To provide some context and practice for this major class presentation, I provided students with excerpts of reading from Vivek Bald’s Bengali Harlem and the Lost Histories of South Asian America and Tarry Hum’s Making a Global Immigrant Neighborhood: Brooklyn’s Sunset Park. We read Bald’s vivid spatial ethnographic account of an Indian immigrant, Habib Ullah’s daily commute of life and work in 1940’s New York City, how he moved from varied districts of India to New York, from Lower East Side “up the Lexington Avenue subway line to East Harlem” (p.161) where he settled down with his Puerto Rican wife, working and co-running an Indian restaurant in Midtown’s Theater District by day and becoming Harlem’s “overlapping diasporas” (along with lower class Mexicans, Argentineans, and Peruvians) by night. In class, we discussed how the Key Words (e.g. community, citizenship, diaspora, enclave, etc.) played out in Habid Ullah’s life based on the racial context described by the book and how he would hypothetically present photos included the book for this assignment if he’d be in our class. In addition, we read excerpts of Hum’s work on Sunset Park – a familiar neighborhood for many Kingsborough students – on its gentrification and environmental injustice to ethnic groups, and invited students to talk about their relationships, dialectics, and experiences with that neighborhood, how the key words were lived, and how such lived experiences related to Hum’s analysis. After such warming up in class, students presented their three cultural spaces and discussed their lived politics of identity and belonging individually.
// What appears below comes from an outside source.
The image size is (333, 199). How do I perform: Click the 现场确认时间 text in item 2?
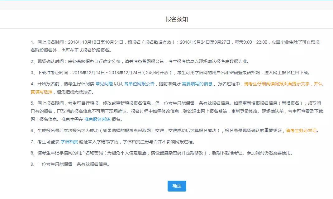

Students’ performances for the project are polarized. Those who fully participated in the scaffolding process gave amazingly rich and insightful presentations, some of them were even journalistically and sociologically valuable and poetic. Those who missed any of the scaffolding steps – especially those who missed the readings and discussions – made the content overly simplistic that engaged too much chatty narratives and not enough contextualized analysis.
Students reflected that it was a meaningful project and the presentation was the most difficult assignment throughout the course. During the presentations, prominent themes emerged such as impact of gentrification on Asian American communities, politics of belonging in academic spaces for immigrant students and reverse transfer students from four-year college to two-year college. Such themes developed into extensive discussions in the classroom space where students felt relevant and connected. I realized the scaffolding process was a little too complex which confused some students, therefore I am considering breaking the “dialectical approach” essay to be independent from the later cultural space presentation next term. I am also thinking about changing the orders of the readings, introducing the more accessible pieces like Bald’s Bengali Harlem book or Frances Chung’s Chinatown poetries as the first pieces at the beginning of the semester rather than the theoretically dense Dialectical Approach to Intercultural Communication. Hopefully in this way, ideas such as “complexities are within the mundane”, “personal is political”, can make an inviting impression on the students early on that improve students’ understanding of the later cultural space assignment.